‘No need for local justice’ says North Wales Police chief after Liverpool family told to leave Anglesey for own safety
The chief constable of North Wales Police says there is “no need” for people in the region to take matters into their own hands if they spot someone flouting the coronavirus lockdown regulations.
The comments by Carl Foulkes come after a family from Liverpool was told to leave their Anglesey holiday home for their own safety by officers.
Police were called earlier this week after reports of “heightened tensions” in the village of Llandegfan, after it emerged that the family had arrived at their second home having travelled from the north west of England.
Speaking on BBC Radio Wales this morning, Mr Foulkes said he understood why people are concerned about those ignoring the Welsh legislation due to the pressure placed on the region’s health services.
However, he said it was important for residents to report any incidents to the police directly rather than attempt to confront visitors themselves.
He said: “We’ve got to bear in mind that some of our communities are genuinely concerned about people coming into the area.
“We’ve talked about protecting that valuable NHS infrastructure that is there, and we are limited in North Wales, more specifically in the rural communities.
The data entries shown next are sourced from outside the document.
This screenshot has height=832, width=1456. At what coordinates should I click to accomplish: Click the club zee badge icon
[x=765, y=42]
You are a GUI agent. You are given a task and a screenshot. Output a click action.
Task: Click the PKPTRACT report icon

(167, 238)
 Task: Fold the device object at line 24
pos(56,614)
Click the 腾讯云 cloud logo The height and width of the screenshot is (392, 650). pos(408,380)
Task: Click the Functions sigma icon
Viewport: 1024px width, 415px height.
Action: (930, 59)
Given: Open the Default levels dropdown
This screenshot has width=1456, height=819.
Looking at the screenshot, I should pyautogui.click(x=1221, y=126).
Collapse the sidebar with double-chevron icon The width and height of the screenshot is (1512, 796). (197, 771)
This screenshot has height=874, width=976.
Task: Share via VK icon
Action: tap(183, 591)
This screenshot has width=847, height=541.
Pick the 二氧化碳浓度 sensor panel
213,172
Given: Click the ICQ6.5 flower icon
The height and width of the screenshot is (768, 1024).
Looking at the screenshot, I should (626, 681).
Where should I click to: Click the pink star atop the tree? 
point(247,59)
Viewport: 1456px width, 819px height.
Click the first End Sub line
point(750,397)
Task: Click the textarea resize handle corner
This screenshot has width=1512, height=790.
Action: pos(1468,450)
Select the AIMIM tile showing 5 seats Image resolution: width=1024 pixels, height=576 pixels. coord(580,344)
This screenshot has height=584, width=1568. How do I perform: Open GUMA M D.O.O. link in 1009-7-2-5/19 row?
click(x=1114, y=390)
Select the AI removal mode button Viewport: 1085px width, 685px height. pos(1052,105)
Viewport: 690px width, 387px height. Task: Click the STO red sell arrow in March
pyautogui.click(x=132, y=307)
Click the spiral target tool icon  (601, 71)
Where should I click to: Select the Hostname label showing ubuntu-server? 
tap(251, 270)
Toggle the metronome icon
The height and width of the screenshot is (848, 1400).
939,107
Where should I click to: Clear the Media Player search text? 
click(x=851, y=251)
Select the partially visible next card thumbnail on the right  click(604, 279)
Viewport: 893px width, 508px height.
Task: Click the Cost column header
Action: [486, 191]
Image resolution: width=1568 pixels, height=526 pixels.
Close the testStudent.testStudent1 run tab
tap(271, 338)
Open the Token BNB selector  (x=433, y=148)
“We are asking people to do the right thing because people are scared of this virus and they’re scared of the impact of it has so you can understand when community tensions do rise.
“There is no place for local justice. If people have got concerns then report it to North Wales Police.
“We’re there to support our local community, we’re there to support people who have got businesses in North Wales. We are their force, and we will do the right thing.”
Mr Foulkes said around 200 fixed penalty notices had been handed out in the region since lockdown began.
He added they had only been dished out where required, such as to visitors travelling from the Midlands and London.
Although there has been criticism of the difference in fine levels between England and Wales, the chief constable insisted the force has a positive relationship with the Welsh Government.
With a 15 per cent increase in traffic on the roads this week alone, he also urged people to stay away from North Wales over the weekend, despite the warm weather forecast.
He said: “No matter what the penalty is at the end of it, people ultimately need to listen to the advice as 33,000 people have tragically lost their lives in this crisis across the UK.
“We all want to make sure we come out of this and we all want to make sure that we’ve got our loved ones with us when we do.
“The vast majority of second homes are still empty and we’re really grateful to people for following that advice, but we have engaged with everybody there just to explain the fact that people shouldn’t be in their second homes if they travelled during this period.